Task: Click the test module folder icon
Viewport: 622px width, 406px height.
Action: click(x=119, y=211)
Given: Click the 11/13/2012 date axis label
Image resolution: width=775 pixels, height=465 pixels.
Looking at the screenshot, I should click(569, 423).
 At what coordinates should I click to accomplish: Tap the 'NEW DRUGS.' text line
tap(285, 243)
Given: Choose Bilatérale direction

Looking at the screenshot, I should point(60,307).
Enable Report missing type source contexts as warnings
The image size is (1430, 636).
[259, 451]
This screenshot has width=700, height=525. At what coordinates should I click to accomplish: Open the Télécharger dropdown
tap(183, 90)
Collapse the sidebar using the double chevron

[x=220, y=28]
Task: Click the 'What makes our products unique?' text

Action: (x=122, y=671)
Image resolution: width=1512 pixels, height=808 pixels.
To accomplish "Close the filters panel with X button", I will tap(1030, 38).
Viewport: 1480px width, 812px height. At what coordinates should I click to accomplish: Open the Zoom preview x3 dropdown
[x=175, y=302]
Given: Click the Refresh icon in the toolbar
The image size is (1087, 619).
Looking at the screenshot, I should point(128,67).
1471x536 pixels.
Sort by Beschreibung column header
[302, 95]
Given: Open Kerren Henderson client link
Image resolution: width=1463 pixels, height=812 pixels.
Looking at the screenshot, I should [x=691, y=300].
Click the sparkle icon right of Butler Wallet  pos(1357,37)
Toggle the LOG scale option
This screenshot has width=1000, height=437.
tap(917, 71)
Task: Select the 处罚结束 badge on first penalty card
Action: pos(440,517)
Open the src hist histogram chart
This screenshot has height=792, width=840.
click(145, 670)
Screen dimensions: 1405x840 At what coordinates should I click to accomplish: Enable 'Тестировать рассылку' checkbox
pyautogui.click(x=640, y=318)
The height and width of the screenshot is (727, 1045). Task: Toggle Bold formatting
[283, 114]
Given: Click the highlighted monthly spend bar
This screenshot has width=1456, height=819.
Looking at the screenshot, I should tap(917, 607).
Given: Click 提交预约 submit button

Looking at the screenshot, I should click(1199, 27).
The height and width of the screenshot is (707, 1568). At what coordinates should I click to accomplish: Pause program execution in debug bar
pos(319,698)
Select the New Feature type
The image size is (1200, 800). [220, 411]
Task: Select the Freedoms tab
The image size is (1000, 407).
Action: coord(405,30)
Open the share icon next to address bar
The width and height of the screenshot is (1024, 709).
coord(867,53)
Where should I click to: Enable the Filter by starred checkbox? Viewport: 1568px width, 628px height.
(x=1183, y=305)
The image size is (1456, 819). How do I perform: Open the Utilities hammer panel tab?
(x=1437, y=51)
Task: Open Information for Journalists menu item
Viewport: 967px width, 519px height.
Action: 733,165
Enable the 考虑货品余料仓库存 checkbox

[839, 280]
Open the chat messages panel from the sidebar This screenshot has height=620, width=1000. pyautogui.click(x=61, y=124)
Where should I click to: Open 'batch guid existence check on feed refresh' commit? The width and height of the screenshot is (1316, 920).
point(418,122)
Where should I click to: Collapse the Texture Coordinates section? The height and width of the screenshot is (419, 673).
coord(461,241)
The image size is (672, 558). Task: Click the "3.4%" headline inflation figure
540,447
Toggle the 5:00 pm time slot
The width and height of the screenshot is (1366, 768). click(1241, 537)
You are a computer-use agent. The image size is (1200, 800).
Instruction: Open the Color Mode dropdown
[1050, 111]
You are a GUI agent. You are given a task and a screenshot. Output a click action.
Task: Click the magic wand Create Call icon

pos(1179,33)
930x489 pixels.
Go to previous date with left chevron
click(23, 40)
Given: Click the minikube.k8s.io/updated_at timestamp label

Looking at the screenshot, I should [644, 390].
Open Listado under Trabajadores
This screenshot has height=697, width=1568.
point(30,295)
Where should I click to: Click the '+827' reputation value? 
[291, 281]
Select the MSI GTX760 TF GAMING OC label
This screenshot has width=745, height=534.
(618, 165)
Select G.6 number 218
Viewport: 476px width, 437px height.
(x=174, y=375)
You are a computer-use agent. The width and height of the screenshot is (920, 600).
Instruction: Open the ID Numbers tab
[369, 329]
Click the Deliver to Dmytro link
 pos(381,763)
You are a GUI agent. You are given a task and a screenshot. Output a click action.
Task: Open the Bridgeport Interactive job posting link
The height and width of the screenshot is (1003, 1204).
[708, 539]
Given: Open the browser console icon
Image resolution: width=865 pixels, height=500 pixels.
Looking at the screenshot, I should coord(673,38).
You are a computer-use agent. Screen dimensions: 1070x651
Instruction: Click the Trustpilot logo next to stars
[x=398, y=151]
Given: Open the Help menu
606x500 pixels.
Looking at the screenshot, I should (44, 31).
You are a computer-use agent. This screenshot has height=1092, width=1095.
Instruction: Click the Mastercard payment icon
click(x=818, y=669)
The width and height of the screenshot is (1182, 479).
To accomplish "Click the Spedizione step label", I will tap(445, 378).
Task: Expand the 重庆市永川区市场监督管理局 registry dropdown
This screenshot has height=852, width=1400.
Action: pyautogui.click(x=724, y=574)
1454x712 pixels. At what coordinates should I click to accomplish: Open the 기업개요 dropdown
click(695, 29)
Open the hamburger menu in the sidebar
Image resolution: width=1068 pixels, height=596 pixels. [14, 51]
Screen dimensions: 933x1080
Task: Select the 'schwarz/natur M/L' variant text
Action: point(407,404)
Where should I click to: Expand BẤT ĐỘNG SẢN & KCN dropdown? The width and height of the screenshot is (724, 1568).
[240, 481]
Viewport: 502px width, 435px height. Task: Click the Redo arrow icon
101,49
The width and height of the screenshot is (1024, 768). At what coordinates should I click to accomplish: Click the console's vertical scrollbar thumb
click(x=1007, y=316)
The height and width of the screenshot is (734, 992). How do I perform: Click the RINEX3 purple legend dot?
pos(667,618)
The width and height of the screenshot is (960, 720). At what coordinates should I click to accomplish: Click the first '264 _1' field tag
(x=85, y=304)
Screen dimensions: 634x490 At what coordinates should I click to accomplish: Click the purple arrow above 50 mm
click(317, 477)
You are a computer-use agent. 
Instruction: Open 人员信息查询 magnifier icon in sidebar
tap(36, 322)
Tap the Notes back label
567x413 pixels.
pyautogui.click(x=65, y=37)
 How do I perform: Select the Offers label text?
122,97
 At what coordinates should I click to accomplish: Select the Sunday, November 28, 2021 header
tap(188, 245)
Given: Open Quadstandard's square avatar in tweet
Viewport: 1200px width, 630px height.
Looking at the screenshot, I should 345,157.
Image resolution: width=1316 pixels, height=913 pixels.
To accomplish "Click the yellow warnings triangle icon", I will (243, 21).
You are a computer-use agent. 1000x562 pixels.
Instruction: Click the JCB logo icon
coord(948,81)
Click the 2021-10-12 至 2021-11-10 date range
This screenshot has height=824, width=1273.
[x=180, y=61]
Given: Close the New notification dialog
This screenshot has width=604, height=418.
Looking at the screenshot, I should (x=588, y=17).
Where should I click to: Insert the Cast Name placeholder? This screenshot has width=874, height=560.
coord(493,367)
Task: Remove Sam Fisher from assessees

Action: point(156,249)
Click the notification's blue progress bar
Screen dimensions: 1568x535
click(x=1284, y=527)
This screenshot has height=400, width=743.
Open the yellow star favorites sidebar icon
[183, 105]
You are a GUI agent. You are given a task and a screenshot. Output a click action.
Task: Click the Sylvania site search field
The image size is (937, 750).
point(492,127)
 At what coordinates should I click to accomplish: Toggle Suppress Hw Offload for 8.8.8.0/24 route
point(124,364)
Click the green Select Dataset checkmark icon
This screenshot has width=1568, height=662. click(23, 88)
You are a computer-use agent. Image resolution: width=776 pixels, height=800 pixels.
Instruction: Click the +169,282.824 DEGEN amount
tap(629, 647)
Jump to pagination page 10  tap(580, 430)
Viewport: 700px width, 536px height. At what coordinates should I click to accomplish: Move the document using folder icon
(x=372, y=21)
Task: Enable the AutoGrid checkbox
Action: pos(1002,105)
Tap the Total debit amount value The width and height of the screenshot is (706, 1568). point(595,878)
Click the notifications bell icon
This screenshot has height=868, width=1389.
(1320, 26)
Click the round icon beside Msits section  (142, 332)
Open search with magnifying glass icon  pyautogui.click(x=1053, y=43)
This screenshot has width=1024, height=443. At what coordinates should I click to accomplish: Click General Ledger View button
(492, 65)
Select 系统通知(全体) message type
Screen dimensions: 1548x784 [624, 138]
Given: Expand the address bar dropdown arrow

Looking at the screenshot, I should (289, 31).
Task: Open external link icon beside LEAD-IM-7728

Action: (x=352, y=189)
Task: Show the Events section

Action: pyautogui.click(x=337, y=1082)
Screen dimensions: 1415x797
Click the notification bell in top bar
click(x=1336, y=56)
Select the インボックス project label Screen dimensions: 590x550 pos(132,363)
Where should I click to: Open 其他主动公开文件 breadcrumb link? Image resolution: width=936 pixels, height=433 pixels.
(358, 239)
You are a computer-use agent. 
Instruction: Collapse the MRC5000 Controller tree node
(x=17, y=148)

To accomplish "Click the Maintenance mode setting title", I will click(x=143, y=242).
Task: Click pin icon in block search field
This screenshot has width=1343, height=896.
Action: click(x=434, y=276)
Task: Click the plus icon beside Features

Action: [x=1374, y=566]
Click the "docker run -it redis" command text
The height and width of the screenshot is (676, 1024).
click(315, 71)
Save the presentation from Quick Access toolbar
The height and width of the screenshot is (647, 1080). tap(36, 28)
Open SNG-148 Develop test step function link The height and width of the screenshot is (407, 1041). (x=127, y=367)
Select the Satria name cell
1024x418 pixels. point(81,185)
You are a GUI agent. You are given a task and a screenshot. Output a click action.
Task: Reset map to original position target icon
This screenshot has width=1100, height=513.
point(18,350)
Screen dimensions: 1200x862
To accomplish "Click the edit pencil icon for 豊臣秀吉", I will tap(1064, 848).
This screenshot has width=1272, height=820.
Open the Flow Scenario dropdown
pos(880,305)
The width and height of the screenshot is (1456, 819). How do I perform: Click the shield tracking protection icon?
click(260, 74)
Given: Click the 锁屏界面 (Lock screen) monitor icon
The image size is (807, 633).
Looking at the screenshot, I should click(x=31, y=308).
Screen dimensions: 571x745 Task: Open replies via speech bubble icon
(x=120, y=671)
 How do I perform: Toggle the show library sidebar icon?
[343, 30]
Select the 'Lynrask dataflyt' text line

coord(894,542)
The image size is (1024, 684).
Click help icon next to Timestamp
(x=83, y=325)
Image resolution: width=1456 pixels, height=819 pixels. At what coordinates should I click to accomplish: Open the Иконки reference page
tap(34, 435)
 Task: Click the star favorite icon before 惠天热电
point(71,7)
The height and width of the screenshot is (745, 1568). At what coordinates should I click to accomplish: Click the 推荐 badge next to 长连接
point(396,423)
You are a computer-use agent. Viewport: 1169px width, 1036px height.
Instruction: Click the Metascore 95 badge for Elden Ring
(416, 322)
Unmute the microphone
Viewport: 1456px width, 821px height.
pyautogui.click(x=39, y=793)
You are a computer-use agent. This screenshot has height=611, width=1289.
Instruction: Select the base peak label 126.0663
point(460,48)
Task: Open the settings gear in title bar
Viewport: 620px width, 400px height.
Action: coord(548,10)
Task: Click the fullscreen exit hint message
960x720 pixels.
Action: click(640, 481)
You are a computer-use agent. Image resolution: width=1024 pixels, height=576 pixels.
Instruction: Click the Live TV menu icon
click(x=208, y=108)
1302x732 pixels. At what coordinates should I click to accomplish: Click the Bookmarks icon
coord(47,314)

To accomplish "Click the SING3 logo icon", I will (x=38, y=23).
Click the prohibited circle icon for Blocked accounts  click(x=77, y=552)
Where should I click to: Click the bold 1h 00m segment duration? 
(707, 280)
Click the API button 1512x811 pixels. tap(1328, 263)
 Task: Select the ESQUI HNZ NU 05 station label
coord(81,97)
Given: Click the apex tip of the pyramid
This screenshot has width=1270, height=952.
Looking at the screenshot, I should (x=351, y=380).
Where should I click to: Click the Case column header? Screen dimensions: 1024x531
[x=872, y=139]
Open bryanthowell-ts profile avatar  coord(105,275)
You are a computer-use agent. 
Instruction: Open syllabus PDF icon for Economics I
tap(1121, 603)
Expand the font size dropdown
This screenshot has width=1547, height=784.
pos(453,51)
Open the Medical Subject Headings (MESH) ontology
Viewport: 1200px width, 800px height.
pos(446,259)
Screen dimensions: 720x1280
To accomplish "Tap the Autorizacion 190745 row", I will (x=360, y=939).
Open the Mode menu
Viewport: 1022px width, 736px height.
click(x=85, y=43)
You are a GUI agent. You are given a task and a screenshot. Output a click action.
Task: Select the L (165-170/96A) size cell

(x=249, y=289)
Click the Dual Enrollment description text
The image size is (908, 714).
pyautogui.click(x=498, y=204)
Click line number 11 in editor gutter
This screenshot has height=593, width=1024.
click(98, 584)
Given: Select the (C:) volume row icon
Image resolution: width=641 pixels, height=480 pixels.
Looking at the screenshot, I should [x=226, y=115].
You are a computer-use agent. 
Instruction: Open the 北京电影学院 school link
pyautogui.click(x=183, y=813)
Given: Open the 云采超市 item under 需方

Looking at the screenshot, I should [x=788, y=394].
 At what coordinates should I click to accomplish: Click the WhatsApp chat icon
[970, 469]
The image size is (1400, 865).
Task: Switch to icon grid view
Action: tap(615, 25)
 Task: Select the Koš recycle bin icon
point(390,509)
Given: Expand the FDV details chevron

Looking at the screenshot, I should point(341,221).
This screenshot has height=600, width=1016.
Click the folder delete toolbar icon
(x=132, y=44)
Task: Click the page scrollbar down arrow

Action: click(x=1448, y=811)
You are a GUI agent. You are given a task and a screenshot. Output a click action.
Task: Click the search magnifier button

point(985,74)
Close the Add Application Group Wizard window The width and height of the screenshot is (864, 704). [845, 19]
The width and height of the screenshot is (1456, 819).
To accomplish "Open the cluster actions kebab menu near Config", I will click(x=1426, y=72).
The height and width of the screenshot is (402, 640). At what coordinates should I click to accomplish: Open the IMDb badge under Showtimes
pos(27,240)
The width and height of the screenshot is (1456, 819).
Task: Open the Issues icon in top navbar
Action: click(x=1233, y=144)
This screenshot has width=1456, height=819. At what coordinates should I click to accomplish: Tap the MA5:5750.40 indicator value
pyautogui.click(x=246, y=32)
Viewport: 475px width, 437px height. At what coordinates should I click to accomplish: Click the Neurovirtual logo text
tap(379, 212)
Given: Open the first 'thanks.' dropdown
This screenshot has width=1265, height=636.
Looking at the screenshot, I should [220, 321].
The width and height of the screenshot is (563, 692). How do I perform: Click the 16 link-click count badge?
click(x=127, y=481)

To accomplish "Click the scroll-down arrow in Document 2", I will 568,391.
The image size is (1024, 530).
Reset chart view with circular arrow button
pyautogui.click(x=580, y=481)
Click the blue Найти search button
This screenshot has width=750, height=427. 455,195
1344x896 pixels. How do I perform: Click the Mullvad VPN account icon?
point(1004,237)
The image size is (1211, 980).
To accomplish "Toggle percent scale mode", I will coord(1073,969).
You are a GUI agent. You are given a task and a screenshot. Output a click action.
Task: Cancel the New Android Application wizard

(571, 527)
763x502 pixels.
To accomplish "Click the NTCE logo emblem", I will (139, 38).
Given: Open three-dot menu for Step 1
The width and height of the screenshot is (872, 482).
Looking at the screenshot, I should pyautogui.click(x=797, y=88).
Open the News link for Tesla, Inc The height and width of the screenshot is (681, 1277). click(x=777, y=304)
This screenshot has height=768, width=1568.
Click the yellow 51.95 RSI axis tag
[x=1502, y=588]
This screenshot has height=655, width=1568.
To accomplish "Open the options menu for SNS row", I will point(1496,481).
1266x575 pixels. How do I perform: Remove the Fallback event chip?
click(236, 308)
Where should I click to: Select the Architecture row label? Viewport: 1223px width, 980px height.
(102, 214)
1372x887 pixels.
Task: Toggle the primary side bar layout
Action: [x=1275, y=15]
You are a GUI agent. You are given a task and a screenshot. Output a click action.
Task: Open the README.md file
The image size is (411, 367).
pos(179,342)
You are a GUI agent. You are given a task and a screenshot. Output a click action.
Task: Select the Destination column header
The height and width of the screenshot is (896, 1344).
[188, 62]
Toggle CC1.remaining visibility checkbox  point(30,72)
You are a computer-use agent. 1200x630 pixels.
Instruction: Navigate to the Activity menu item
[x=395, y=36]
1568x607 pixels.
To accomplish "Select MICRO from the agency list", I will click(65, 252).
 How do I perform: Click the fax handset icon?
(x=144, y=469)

• TASK OBJECTIVE: Can you rewrite everything in the listing from the line containing "Task: Show the Events section" down to the line containing "(x=120, y=671)", replacing "Screen dimensions" with "Display size" and changing nothing else?

• PROBLEM SOLUTION:
Task: Show the Events section

Action: pyautogui.click(x=337, y=1082)
Display size: 1415x797
Click the notification bell in top bar
click(x=1336, y=56)
Select the インボックス project label Display size: 590x550 pos(132,363)
Where should I click to: Open 其他主动公开文件 breadcrumb link? Image resolution: width=936 pixels, height=433 pixels.
(358, 239)
You are a computer-use agent. 
Instruction: Collapse the MRC5000 Controller tree node
(x=17, y=148)

To accomplish "Click the Maintenance mode setting title", I will click(x=143, y=242).
Task: Click pin icon in block search field
This screenshot has width=1343, height=896.
Action: click(x=434, y=276)
Task: Click the plus icon beside Features

Action: [x=1374, y=566]
Click the "docker run -it redis" command text
The height and width of the screenshot is (676, 1024).
click(315, 71)
Save the presentation from Quick Access toolbar
The height and width of the screenshot is (647, 1080). tap(36, 28)
Open SNG-148 Develop test step function link The height and width of the screenshot is (407, 1041). (x=127, y=367)
Select the Satria name cell
1024x418 pixels. point(81,185)
You are a GUI agent. You are given a task and a screenshot. Output a click action.
Task: Reset map to original position target icon
This screenshot has width=1100, height=513.
point(18,350)
Display size: 1200x862
To accomplish "Click the edit pencil icon for 豊臣秀吉", I will tap(1064, 848).
This screenshot has width=1272, height=820.
Open the Flow Scenario dropdown
pos(880,305)
The width and height of the screenshot is (1456, 819). How do I perform: Click the shield tracking protection icon?
click(260, 74)
Given: Click the 锁屏界面 (Lock screen) monitor icon
The image size is (807, 633).
Looking at the screenshot, I should click(x=31, y=308).
Display size: 571x745 Task: Open replies via speech bubble icon
(x=120, y=671)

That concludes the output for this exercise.